Today would have been Mary's (because we would be on first name terms) 226th birthday. It has been designated 'Frankenstein Day' after her most well known and influential work.
The influence of Frankenstein cannot be overstated. Without it the horror and sci fi genres would not look the same as they do now. The fact that she started the book as something to do while she was on holiday and the weather was terrible is fascinating to me. We were so close to not having this book. She came up with these ground breaking ideas and executed them so beautifully because she was bored. She was eighteen when she did this. I can barely fathom this.
Mary's personal life was no less intriguing than her writing. She was raised by learned and free thinking parents. Her mother was Mary Wollstonecraft, one of the earliest feminist writers. She died, tragically as so many women did in the late eighteenth century, giving birth to her and Mary was raised by her father and his second wife.
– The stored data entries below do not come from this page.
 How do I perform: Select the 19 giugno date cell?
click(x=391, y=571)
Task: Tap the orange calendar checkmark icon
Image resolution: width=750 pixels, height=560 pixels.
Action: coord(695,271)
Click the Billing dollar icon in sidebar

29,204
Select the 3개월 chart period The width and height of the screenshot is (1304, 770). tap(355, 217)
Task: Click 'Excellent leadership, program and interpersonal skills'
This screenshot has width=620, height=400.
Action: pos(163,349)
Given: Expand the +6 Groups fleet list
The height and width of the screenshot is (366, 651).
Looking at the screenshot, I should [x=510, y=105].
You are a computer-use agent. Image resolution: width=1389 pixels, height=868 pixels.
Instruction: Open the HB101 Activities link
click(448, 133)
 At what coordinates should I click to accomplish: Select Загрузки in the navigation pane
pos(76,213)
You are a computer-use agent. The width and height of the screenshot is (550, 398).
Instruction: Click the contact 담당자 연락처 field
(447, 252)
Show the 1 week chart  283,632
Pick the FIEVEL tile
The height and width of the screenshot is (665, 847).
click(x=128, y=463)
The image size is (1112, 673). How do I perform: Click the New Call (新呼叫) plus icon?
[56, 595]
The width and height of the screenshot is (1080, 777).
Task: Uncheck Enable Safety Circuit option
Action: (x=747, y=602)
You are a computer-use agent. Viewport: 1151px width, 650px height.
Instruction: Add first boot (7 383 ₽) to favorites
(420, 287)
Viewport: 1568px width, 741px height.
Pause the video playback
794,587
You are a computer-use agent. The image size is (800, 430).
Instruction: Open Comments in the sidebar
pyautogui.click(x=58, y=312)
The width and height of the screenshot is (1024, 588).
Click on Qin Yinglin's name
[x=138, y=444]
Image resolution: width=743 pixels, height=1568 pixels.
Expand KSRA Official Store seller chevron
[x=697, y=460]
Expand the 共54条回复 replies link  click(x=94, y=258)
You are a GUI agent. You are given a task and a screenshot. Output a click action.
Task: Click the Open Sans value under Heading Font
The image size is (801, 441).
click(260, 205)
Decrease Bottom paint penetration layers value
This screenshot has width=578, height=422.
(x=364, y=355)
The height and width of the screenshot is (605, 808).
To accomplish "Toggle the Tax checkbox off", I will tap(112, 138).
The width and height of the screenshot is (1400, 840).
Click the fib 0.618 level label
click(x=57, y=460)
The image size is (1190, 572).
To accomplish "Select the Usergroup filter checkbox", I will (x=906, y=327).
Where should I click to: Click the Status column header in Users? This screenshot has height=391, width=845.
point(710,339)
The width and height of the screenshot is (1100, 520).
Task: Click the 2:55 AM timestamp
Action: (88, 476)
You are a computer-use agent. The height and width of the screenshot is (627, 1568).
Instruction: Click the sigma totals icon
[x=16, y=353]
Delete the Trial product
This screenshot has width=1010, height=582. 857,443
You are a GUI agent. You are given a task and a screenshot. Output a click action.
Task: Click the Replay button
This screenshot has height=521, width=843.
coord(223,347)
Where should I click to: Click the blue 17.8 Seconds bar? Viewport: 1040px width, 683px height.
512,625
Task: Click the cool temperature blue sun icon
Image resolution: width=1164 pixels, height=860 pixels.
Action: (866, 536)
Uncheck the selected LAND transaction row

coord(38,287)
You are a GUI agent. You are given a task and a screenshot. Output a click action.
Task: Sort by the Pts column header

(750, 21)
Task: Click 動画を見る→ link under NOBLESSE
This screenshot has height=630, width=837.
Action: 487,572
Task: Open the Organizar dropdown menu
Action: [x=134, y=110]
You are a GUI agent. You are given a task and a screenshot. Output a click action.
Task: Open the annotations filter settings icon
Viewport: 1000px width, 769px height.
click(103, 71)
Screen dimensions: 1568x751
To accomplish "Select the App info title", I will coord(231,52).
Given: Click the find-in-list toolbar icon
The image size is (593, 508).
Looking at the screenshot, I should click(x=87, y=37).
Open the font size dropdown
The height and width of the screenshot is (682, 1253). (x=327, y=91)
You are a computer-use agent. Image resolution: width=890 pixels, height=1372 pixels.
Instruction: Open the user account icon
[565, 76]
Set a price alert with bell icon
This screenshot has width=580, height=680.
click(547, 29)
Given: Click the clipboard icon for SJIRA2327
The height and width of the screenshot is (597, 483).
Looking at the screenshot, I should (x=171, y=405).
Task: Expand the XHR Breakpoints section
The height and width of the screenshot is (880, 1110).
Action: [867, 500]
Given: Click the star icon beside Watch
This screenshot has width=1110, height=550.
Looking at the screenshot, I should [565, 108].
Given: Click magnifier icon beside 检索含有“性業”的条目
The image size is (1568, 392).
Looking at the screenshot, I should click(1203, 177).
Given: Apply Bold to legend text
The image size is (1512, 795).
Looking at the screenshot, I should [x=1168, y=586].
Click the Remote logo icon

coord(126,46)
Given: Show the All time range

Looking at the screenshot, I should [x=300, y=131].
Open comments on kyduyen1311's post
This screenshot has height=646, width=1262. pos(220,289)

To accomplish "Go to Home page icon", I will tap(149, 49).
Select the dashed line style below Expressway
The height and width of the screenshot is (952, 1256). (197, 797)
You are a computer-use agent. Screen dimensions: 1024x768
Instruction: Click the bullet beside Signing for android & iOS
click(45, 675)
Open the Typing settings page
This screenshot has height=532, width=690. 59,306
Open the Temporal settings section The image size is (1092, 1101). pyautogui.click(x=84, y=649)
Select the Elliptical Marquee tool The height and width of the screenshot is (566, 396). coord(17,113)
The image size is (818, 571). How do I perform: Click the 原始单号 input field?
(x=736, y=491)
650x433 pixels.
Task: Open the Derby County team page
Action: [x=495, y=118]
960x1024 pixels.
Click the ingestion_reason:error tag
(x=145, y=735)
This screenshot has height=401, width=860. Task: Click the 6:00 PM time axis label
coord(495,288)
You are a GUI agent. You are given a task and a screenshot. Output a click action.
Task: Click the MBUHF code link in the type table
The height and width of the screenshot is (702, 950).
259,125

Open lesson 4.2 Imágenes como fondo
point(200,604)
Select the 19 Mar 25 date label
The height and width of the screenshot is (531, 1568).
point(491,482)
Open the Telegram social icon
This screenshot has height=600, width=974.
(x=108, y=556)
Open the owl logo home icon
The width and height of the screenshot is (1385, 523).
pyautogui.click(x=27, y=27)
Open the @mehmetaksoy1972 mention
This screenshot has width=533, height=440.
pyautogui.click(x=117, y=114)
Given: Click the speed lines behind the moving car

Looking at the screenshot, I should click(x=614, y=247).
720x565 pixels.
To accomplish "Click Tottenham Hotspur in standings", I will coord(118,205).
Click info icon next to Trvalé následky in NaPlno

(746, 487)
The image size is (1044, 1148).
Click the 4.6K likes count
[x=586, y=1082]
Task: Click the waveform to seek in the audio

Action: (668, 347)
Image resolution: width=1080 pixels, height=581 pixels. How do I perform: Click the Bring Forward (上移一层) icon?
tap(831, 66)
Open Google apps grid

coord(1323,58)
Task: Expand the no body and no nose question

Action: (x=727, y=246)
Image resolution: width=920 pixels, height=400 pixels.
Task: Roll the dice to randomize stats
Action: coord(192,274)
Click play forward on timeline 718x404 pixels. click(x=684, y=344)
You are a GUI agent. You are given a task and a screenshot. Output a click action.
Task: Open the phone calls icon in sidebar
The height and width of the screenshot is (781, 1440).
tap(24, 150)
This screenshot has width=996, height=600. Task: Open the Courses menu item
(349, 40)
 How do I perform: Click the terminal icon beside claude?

Her father always surrounded himself with the most brilliant minds of the day and Mary absorbed their ideas.
Her marriage to Percy Bysse Shelley is well documented. She was his second wife, his first wife, Harriet, having taken her own life, possibly as a response to Percy's affair with Mary. Their relationship was passionate and tempestuous, but their love and devotion to each other was genuine. When Percy died, in a sailing accident off the coast of Italy, Mary apparently kept his heart wrapped in a silk scarf for the rest of her life.
She also apparently learned to write her own name by tracing it on her mother's grave.
However goth you are, you will never be as goth as Mary Shelley.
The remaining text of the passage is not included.